While she concedes that her older brother took some convincing, her parents were cheering at the front of the qualifying round she won last month.
Theo Walcott has been similarly supportive of his sister: "I shocked him," Hollie Walcott said. "He knew I trained but I don't think he realised how serious I was. We talk on the phone but go months without seeing each other. He was shocked when he saw me but he is really proud of me. He wants to come to a competition but they are always when he is playing football."
Vicky McCann is chair of the BNBF and one of the country's top female bodybuilders at 41. A competitor in the more muscular physique section, she is adamant it too is feminine but acknowledges it has yet to shake off taboos.
"It is harder for women; we are not genetically designed to get lean and it takes a long time to build muscle. Women are afraid to do it but it is the best way to get leaner. You are not going to turn into a man. I am tiny. People often say to me, 'I don't want to look like a bodybuilder but I wouldn't mind looking like you,' which is a bit deflating," she said. "Bodybuilders don't get the respect they deserve. In America it is seen as positive but in Britain it is a bit stigmatised."

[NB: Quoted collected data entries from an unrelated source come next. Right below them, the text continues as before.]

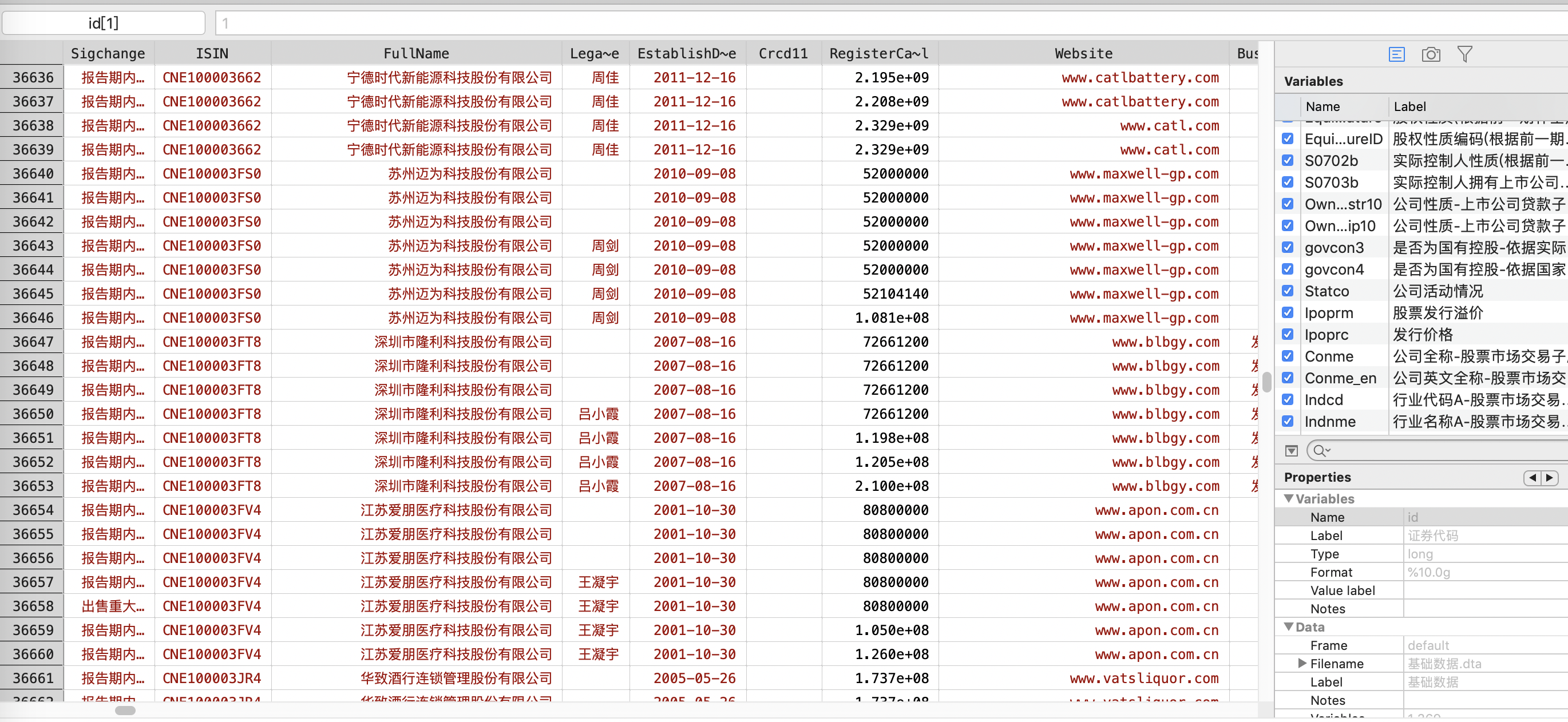
Task: Click the id[1] cell reference field
Action: 104,23
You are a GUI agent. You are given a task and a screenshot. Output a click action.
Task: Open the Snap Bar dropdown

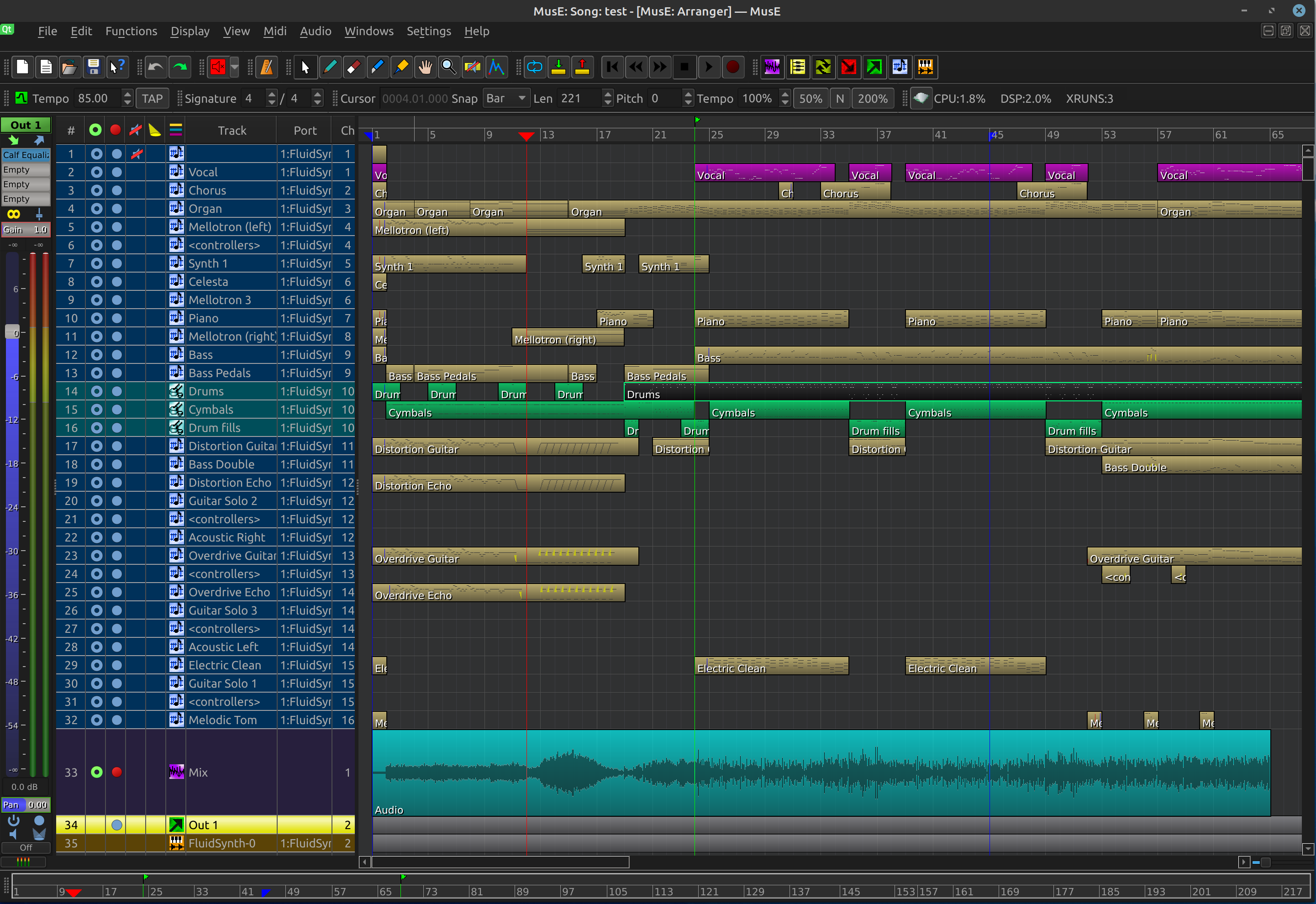tap(506, 99)
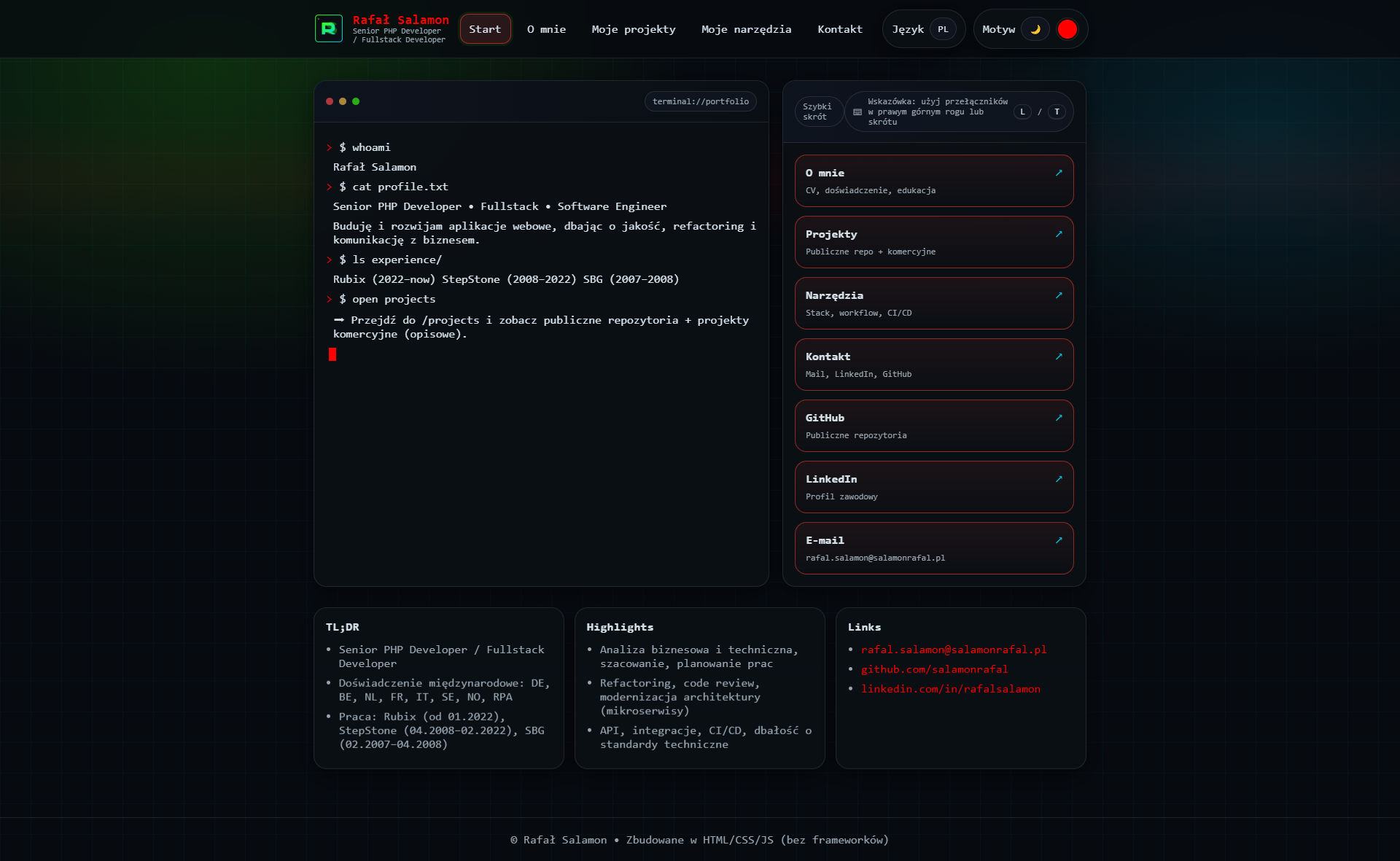1400x861 pixels.
Task: Click the green terminal window dot
Action: [x=355, y=101]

Ms McCann is determined to shake off the image that it is a drug-induced, body-abusing discipline and set up the BNBF in 2000 to promote a healthier image. It is one of the reasons, she believes, that more women have been attracted, though she admits she is worried that many female competitors feel the need for breast implants.
"In this year's competition we have eight male competitors over 60 and one over 70. They are testimony to how natural bodybuilding is a healthy lifestyle. These guys are fit," she said.
Certainly, Ms Bradley observes her regime with the obsession of an Olympic athlete. At just 20 years old she set up a personal fitness business in her father's old art gallery in Broadstairs, Kent and speaks with Spartan-like determination about the 10-week programme before a competition.
Ms Bradley dropped a stone in weight before the recent qualifier, on a strict regime of oats, turkey, salmon, egg whites, broccoli and apples, consumed about every three hours. Should she be invited to a celebration such as a wedding, she explained, she takes a packed lunch and forgives herself a small diet drink. Like Ms Walcott, she very rarely drinks alcohol.
Four times a week she goes through a gruelling hour-long session lifting weights, alternating between lighter fast reps and fewer lifts of weights from 72.5kg to 135kg.
For Walcott, a strict vegan, her regime is entirely different but equally dedicated, despite having two children, five-year-old Seb and three-year-old Aurora. "I train when I can find time," she said. "My son and daughter love it and stand next to me and do poses. Seb says to other children, 'My mum's really strong.'"
Their male counterparts have welcomed them into the sport, Ms Bradley said: "I have had so many comments from men saying well done, great shape, you look great. There is good professional respect. We have had to work as hard as them if not harder. Women have more body fat than men and we don't have the testosterone levels."
Competitive and sporty from school, where she was called "rugby legs", Ms Bradley has always been the girl that offered to arm-wrestle boys.
"If people think it is masculine it doesn't bother me," she says. "I love the way I look. It says health and strength and I am comfortable in my body, proud of it. I get compliments from men all the time. If people have said [negative] things, I have not heard them."
Buoyed by their new success and the prospect of competing in next month's national finals, both Ms Bradley and Ms Walcott believe adamantly that the time is ripe for Britain to embrace female bodybuilders.
"There are still a lot of taboos around women bodybuilding," Ms Walcott said. "It is not about getting muscular and taking steroids. It is a competitive sport and it needs to be taken seriously. I train like an athlete, I train hard."